The Indian Army has had one special operations crisis after another since 2001. For example, in 2010 when the Para-Commando force sought to add an eighth battalion there were complaints that the troops involved are not getting adequate training or equipment. This was an increasingly common issue for all the special operations troops. India has several different special operations organizations and each of them have a specific mission and all too often serious problems with the government procurement bureaucracy. Para Commandos form the parachute infantry of the Army but have been given additional training and equipment to enable them to carry out commando type operations. A lot of the special equipment never seems to arrive, nor does all the additional money for training.

The Special Protection Group personnel are assigned the task of protection for India's Prime Minister and VIPs from terrorist attacks. For some reason these troops always seem to get what they need. This leads many Indians (military and civilian) to see the special operations procurement problems as the fault of self-serving politicians.

The elite MARCOS unit acts as India's Navy SEAL teams and performs special ops on the high seas. Again, there are constant shortages of equipment and training opportunities. Moreover MARCOS often does not cooperate with army special operations forces and actually duplicates some of the army special operations capabilities.

The primary counter-terror unit in the country is the 15,000 man National Security Guards and the ones who have borne most of the responsibility for tackling India's persistent insurgent problems over the last couple of decades. These fellows are constantly called on to deal with emergencies equipped only with promises of new gear and weapons.

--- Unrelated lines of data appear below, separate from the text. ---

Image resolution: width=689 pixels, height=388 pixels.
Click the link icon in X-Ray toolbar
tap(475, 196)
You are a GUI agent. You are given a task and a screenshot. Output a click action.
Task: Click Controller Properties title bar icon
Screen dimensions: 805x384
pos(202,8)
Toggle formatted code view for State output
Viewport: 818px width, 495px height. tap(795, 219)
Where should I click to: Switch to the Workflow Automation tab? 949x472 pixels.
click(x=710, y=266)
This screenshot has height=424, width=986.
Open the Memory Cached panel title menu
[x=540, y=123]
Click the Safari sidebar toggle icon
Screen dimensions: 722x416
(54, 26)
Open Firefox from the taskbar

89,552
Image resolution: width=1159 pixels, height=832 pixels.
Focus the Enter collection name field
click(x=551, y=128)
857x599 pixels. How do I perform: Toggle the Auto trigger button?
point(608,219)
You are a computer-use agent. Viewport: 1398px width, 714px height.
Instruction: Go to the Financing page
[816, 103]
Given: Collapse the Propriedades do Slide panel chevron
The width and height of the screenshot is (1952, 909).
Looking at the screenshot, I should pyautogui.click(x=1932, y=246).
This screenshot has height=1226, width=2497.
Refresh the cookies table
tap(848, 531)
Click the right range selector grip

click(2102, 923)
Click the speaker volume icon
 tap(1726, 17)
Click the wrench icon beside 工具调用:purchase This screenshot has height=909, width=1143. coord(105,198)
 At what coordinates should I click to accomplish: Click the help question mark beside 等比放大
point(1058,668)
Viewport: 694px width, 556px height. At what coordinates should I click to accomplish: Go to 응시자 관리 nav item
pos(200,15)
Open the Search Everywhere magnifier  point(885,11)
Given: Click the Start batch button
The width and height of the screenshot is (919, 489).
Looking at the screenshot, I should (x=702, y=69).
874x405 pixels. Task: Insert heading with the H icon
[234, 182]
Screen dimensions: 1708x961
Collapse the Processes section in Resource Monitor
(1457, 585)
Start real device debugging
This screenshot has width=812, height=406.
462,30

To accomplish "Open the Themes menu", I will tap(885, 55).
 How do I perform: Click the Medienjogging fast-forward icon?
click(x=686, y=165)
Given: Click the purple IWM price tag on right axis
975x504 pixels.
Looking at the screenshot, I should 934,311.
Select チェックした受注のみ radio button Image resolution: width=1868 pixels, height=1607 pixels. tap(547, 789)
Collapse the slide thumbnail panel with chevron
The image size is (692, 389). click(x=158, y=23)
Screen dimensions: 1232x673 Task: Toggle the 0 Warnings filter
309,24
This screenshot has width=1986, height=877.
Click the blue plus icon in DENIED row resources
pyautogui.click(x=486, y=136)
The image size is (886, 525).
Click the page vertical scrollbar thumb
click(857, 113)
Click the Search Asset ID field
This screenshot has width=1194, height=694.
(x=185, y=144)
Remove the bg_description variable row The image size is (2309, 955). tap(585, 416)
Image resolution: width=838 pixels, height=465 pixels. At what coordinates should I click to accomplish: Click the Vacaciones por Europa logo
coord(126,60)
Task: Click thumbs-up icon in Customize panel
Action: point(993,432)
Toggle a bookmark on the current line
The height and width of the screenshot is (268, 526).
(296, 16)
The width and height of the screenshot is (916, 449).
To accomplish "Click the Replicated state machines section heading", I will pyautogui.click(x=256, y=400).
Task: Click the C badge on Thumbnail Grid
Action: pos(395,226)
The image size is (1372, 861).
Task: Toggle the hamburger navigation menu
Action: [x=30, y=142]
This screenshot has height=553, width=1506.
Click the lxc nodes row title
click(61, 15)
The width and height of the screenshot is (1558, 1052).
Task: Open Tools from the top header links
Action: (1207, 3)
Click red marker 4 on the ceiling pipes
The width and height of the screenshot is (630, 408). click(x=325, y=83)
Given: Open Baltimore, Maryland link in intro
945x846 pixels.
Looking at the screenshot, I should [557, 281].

Since 2003 the army has formed a force of over 7,200 commandos so that each of the 359 infantry battalions in the army could have a twenty man Ghatak (commando) platoon. While this gave each battalion some shock troops, it also increased discontent among the rest of the troops, who now see modern equipment up close and wonder why they don't have it (like most of their Western counterparts do). In many cases some Ghatak platoons didn't have it either, while others did. This uneven distribution of modern gear caused morale problems among the Ghatak troops. Another cause of discontent was the knowledge, often via the Internet, that commandos from other nations often had better, or much better, equipment and weapons than the Ghatak units. The last decade has seen accelerating development of new commando equipment, but Indian commandos feel like they're the last to get the new stuff, if at all.

Thus Indian special operations officers believe an Indian SOCOM would give the special operations forces more political clout within the government to get what they need before an emergency arises and the politicians start blaming each other, and the military, for not having the necessary weapons and equipment.